Is this is what happened in Satre's psychology? Was his conclusion derived from his uttermost anxiety? This is not my take on him. I argue, the reason why Satre can says that it is not because he is anxious or sick but it's a logical outworking of his philosophy that has dennied that God exits. If God does not exits of course, there is no objective meaning whatsoever can be established. We are alone in this cosmos, waiting our time to be doomed whilst we seen the others have gone first every moment. No solution can be given, even hoping is useless existential action of humanity. The only rational choice is to end life or perhaps if we are afraid to do so, we can delay the time by philosophizing a bit deeper, what is the meaning of the meaning of life so that so, we could at least at least life a so called, "responsible life" before we are doomed into nothingness for the ancient adage echoes, "unexamined life is not worth living." Maybe, the exploration of this very fact of nothingness is the only worth to be done in this world although the conclusion is the same, death. No "happy ending" only "dark ending".
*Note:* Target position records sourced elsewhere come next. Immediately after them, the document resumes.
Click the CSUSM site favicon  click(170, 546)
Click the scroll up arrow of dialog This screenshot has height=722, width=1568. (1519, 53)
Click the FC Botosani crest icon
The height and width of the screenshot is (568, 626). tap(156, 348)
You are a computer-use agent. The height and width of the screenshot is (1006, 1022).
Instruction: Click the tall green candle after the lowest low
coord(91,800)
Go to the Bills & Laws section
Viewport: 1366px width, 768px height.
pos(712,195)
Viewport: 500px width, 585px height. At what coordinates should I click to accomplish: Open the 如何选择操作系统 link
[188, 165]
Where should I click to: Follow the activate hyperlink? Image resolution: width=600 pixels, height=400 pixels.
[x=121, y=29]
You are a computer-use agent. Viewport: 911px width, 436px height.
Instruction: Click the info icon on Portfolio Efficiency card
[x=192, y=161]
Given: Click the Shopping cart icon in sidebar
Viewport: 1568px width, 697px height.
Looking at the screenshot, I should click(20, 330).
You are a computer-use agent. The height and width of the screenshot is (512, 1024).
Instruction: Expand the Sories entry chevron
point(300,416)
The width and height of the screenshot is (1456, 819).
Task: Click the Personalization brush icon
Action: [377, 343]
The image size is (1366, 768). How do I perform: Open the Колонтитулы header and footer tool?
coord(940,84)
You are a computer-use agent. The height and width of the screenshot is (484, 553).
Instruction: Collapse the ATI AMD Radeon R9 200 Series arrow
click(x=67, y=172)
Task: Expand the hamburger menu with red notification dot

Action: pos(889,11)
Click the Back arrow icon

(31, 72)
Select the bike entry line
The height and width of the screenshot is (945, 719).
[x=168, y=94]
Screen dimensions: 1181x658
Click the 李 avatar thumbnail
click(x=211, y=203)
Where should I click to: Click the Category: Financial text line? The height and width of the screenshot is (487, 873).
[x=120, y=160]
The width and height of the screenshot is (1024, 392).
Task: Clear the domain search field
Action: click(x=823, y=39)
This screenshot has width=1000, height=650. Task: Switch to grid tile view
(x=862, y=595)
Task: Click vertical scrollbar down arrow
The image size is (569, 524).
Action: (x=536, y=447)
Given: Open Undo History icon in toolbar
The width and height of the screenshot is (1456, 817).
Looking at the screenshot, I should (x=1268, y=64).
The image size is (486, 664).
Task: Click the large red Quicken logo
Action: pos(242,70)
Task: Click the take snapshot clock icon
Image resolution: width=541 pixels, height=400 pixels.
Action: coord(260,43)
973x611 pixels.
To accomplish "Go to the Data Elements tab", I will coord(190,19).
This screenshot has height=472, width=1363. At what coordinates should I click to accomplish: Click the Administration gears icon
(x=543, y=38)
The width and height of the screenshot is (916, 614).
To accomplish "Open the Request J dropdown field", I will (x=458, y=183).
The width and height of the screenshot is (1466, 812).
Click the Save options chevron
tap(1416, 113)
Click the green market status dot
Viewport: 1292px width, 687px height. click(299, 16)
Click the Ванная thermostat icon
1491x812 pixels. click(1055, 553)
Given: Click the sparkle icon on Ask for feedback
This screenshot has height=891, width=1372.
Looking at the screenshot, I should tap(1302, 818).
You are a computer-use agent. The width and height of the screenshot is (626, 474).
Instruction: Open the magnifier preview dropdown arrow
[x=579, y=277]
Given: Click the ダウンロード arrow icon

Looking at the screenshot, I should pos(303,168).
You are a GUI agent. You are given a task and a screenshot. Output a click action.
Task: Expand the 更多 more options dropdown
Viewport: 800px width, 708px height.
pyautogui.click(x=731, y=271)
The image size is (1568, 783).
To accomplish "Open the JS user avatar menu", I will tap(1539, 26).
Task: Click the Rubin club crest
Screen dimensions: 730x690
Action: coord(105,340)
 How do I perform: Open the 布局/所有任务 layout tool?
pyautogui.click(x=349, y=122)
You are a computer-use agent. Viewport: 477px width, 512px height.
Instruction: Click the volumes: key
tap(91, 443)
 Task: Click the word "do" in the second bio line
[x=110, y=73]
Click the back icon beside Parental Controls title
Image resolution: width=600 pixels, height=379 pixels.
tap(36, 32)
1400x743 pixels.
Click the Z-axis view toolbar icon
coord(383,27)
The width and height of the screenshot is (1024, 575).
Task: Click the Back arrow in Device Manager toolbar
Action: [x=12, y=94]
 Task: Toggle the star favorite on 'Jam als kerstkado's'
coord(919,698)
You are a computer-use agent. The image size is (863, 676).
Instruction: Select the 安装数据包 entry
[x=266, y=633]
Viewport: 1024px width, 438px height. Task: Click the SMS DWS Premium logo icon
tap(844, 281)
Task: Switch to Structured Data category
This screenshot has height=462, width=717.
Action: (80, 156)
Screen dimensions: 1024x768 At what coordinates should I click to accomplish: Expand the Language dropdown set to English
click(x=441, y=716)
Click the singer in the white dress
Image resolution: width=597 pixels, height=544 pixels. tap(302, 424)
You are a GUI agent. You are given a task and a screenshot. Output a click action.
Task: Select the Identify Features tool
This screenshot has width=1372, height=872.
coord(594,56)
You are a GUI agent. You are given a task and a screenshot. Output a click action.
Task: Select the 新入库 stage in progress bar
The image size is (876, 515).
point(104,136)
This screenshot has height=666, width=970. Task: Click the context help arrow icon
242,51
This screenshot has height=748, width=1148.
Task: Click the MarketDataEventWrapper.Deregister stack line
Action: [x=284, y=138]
If Satre sees that life is meaningless and hence, we should stop on hoping because it is unnecessary and only confirming their hopelessness, I am venture to question his thought and come to a different conclusion from what Satre had proposed. Why human are able to hoping in the first place? For me hope is not sign of meaninglessness, the useless passion of man but it is the sign that there is a promise has been given in history, hence we are long to see its fulfillment. The promise are written in every heart of human being, that is why they can sense it. And more clear, the promise is written in the sacred revelation of the Scripture and in embodied in history, in the person of Christ.
Christ has died to fulfill the promise of God in the past, and now he is risen and he promise to return again. That is why human are wired to hope because we are longing to the fulfillment of the promise.Although Satre can easily reject this narration, and says that's only a fairy tale and myth. Yet, he cannot deny the possibility of hope in relation to promise, from which the Christian framework of hope made of. When his lover, Simone De Beauvoir make a promise, I dare to bet that he Himself exercise hope, a deep longing to see the promise fulfilled. So in the same way, in the Christian worldview, we hope because existentially, we are longing to see the fulfillment of God had who made the promise in the past. That's a rational possibility, despite the further debate we can bring, which beyond the scope of this topic, (Does God who has given the promise exists). To conclude, Hope is the existential respond of man toward the promise of divine. And the relation between hope and promise is the miniature of something grandeur, the ultimate reason of why human being are hoping throughout century. And as we look at the testimony of the Sacred Scripture of Christian faith, yes indeed, God has made promise in the ancient past and now, through Christ Jesus.